**Task goal:**
All lines from the one containing "Viewport: 702px width, 357px" through the final line of the records below should be reproduced exactly, with the pictures left out.

(Stored items)
═══

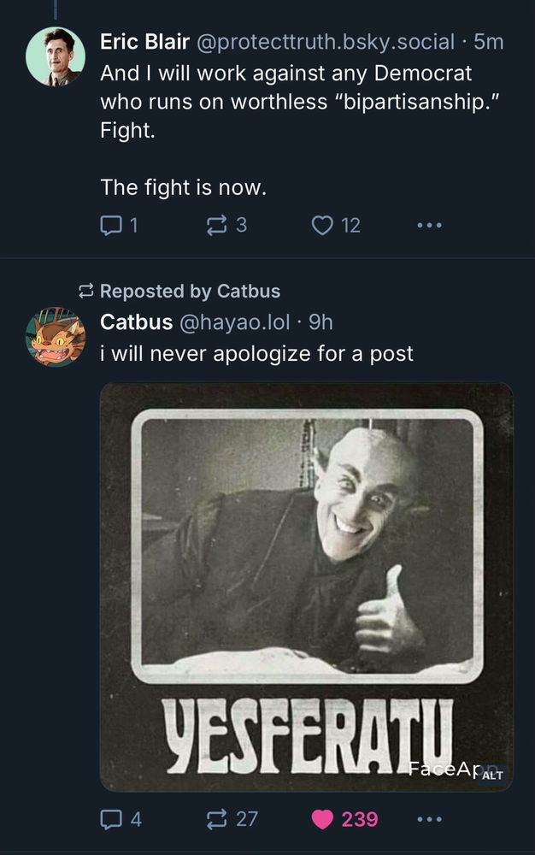Open the more options menu on Catbus's post
The height and width of the screenshot is (855, 535).
pyautogui.click(x=429, y=819)
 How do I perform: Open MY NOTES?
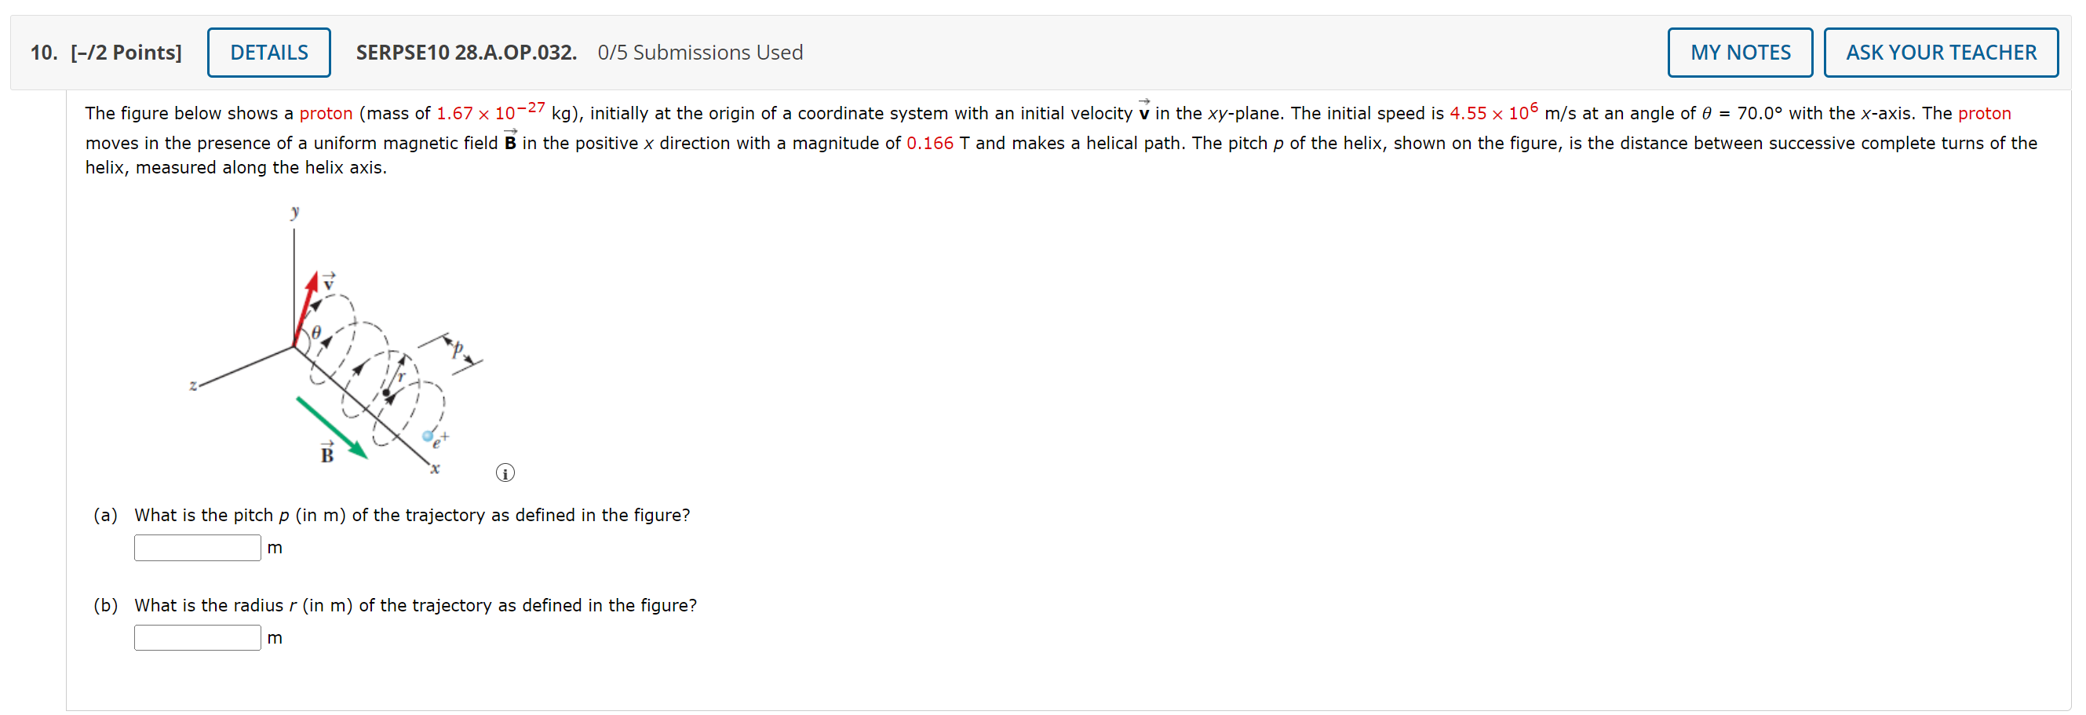click(1740, 51)
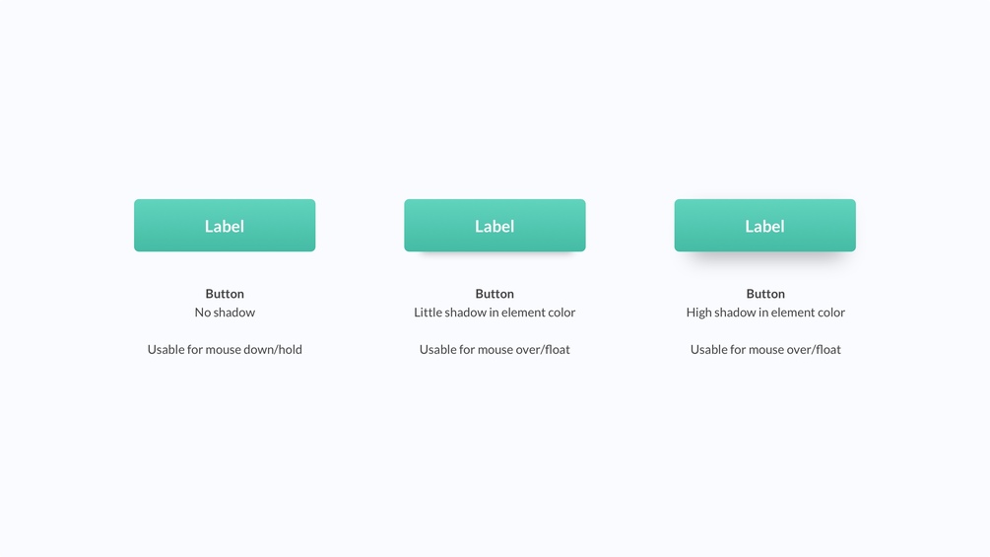Screen dimensions: 990x557
Task: Click the white "Label" text on the flat button
Action: pos(225,226)

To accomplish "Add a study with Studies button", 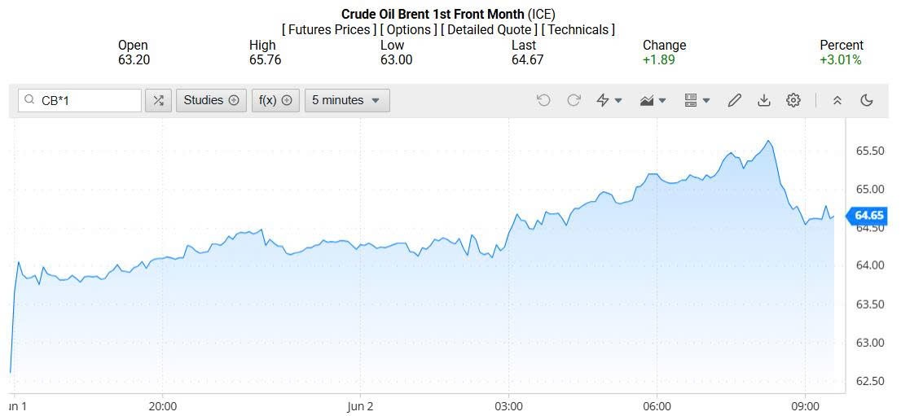I will coord(211,100).
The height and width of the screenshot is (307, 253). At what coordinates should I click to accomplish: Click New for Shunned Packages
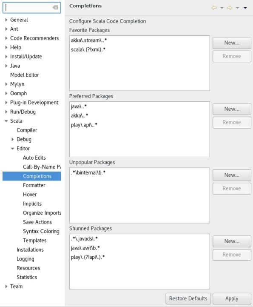tap(232, 241)
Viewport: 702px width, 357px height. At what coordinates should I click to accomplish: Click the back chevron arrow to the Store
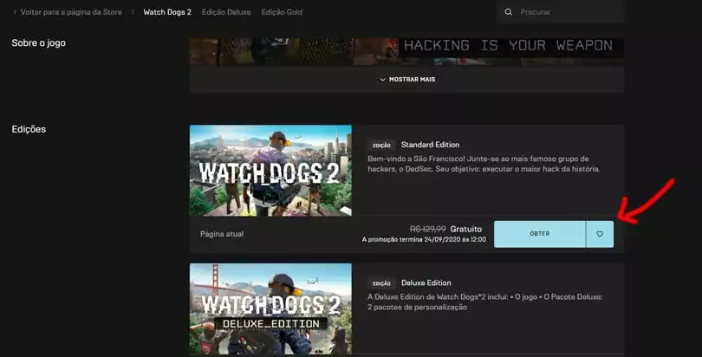tap(15, 12)
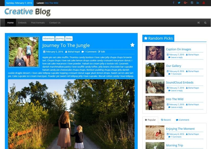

═══

**Reply:**
Viewport: 702px width, 357px height. At what coordinates should I click to accomplish: Click the back chevron arrow to the Store
tap(15, 12)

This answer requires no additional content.